#### PROBLEM STATEMENT
Somewhere below is a line with "Click the red error" and, later, a line with "Task: Switch to the バッチ view"; repeat those two lines and all the lines between them, exactly as they are.

^^^^^^^^

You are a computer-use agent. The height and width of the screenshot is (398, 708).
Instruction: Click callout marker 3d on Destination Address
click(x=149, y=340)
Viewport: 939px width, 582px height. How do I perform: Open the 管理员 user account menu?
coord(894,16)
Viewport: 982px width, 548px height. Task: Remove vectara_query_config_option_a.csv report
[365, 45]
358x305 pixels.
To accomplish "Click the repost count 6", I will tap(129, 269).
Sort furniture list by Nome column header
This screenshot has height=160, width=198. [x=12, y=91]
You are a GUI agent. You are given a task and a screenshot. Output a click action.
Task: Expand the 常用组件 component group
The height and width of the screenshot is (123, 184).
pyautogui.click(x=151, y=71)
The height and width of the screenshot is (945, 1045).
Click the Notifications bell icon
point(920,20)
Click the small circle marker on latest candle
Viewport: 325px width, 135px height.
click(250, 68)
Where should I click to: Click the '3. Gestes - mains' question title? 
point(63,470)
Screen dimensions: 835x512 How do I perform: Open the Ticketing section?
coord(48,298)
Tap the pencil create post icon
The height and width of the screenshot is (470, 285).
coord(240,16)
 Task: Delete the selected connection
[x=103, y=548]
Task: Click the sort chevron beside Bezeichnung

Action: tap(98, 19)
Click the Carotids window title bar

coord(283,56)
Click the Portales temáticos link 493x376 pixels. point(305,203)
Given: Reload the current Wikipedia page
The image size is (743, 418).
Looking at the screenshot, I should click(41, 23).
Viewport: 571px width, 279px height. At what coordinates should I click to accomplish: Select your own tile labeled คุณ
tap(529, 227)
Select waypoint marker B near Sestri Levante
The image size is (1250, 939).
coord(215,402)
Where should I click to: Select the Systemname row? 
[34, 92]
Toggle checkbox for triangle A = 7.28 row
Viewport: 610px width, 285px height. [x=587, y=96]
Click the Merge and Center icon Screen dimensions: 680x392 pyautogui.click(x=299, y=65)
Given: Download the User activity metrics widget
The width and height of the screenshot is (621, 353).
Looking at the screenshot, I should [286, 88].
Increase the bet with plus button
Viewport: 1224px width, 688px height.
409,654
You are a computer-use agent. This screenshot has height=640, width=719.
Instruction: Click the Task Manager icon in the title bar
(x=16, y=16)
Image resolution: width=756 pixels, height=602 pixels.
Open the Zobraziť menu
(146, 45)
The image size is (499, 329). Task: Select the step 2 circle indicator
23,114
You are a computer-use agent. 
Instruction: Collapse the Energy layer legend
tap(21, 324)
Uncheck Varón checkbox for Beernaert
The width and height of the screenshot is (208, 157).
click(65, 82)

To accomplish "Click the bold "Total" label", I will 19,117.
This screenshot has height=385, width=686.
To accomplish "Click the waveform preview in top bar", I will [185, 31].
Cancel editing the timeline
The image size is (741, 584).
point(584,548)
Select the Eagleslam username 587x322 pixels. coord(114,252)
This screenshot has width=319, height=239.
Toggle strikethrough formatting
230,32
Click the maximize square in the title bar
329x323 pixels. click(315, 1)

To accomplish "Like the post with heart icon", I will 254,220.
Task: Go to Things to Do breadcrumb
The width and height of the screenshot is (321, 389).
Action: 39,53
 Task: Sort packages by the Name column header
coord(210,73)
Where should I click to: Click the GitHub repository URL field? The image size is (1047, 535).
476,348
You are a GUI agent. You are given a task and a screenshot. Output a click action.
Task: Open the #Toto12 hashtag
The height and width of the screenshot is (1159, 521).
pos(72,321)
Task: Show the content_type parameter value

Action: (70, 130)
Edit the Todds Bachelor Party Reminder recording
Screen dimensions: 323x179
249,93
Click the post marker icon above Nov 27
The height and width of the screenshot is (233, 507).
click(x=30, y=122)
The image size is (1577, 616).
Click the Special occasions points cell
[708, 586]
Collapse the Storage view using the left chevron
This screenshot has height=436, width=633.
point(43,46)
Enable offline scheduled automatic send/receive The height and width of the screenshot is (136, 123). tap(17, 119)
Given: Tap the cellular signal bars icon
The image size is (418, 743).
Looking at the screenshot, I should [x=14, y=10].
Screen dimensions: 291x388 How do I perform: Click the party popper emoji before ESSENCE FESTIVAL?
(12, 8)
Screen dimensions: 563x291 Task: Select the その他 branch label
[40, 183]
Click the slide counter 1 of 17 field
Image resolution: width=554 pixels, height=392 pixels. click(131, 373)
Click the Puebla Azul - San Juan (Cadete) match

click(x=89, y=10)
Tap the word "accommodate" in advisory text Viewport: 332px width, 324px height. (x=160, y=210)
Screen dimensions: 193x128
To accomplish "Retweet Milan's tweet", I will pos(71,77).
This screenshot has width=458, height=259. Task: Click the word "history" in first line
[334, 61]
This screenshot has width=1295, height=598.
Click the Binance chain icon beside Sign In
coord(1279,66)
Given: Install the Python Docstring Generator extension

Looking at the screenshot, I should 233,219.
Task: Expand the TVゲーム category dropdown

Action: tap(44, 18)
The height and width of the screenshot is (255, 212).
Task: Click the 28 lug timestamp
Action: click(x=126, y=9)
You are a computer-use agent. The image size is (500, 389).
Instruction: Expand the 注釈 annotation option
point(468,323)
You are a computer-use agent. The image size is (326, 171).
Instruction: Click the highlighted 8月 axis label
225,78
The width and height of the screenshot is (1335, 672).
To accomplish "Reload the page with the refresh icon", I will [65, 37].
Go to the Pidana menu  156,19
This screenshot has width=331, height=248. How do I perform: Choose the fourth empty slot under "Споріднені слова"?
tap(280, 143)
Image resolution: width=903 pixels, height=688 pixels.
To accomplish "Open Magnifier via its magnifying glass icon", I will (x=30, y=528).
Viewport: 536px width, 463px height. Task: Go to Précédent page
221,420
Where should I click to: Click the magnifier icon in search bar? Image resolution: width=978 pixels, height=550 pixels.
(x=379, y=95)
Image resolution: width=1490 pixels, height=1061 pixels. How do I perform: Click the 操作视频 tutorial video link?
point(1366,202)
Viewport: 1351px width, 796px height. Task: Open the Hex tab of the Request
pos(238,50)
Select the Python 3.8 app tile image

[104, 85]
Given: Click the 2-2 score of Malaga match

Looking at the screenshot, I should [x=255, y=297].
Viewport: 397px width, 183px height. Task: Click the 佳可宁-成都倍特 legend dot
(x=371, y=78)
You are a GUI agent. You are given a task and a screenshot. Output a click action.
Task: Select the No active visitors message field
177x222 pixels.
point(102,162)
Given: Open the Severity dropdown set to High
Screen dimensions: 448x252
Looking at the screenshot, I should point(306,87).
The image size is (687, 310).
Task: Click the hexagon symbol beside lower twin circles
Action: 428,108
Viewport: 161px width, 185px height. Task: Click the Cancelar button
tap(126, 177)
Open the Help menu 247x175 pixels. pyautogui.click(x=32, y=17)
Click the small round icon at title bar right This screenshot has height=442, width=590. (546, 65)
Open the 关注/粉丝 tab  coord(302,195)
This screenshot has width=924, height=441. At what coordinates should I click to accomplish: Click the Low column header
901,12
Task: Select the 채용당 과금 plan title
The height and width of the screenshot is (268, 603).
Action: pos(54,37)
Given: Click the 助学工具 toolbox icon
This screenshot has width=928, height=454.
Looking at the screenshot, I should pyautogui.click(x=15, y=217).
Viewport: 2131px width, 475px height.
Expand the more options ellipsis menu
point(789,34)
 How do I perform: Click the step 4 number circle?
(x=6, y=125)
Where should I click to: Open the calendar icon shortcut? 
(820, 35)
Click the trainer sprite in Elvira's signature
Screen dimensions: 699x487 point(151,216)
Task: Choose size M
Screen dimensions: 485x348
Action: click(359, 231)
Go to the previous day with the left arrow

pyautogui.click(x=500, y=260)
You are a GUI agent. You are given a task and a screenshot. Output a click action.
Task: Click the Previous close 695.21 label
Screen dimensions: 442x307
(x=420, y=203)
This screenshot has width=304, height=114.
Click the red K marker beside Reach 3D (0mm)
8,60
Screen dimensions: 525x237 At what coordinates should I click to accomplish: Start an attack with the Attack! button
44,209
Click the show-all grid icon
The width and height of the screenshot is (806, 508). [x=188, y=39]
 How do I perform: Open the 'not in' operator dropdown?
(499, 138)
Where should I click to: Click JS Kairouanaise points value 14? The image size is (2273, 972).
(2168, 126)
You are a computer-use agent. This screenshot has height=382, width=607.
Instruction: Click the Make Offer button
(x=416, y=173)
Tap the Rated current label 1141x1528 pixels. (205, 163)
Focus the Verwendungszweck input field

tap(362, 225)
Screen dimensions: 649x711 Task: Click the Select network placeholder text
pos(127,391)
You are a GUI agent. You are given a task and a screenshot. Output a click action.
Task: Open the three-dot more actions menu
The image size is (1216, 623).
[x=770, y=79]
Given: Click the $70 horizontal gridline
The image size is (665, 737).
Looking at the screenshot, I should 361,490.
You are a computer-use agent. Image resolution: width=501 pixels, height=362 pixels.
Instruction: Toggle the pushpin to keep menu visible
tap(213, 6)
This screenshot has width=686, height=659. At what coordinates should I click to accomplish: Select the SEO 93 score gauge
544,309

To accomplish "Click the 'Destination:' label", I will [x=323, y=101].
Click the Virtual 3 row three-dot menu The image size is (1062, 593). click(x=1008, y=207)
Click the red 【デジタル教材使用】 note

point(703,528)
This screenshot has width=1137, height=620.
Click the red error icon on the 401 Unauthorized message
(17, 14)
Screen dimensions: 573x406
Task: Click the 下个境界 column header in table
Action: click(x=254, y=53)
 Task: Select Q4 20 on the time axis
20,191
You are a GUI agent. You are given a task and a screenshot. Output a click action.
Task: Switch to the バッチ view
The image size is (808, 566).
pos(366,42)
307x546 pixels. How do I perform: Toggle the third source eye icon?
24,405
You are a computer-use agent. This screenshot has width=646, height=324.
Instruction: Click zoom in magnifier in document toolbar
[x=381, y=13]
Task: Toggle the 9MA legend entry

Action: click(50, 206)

^^^^^^^^

#### RESULT OF THE TASK
Click the red error icon on the 401 Unauthorized message
(17, 14)
Screen dimensions: 573x406
Task: Click the 下个境界 column header in table
Action: click(x=254, y=53)
 Task: Select Q4 20 on the time axis
20,191
You are a GUI agent. You are given a task and a screenshot. Output a click action.
Task: Switch to the バッチ view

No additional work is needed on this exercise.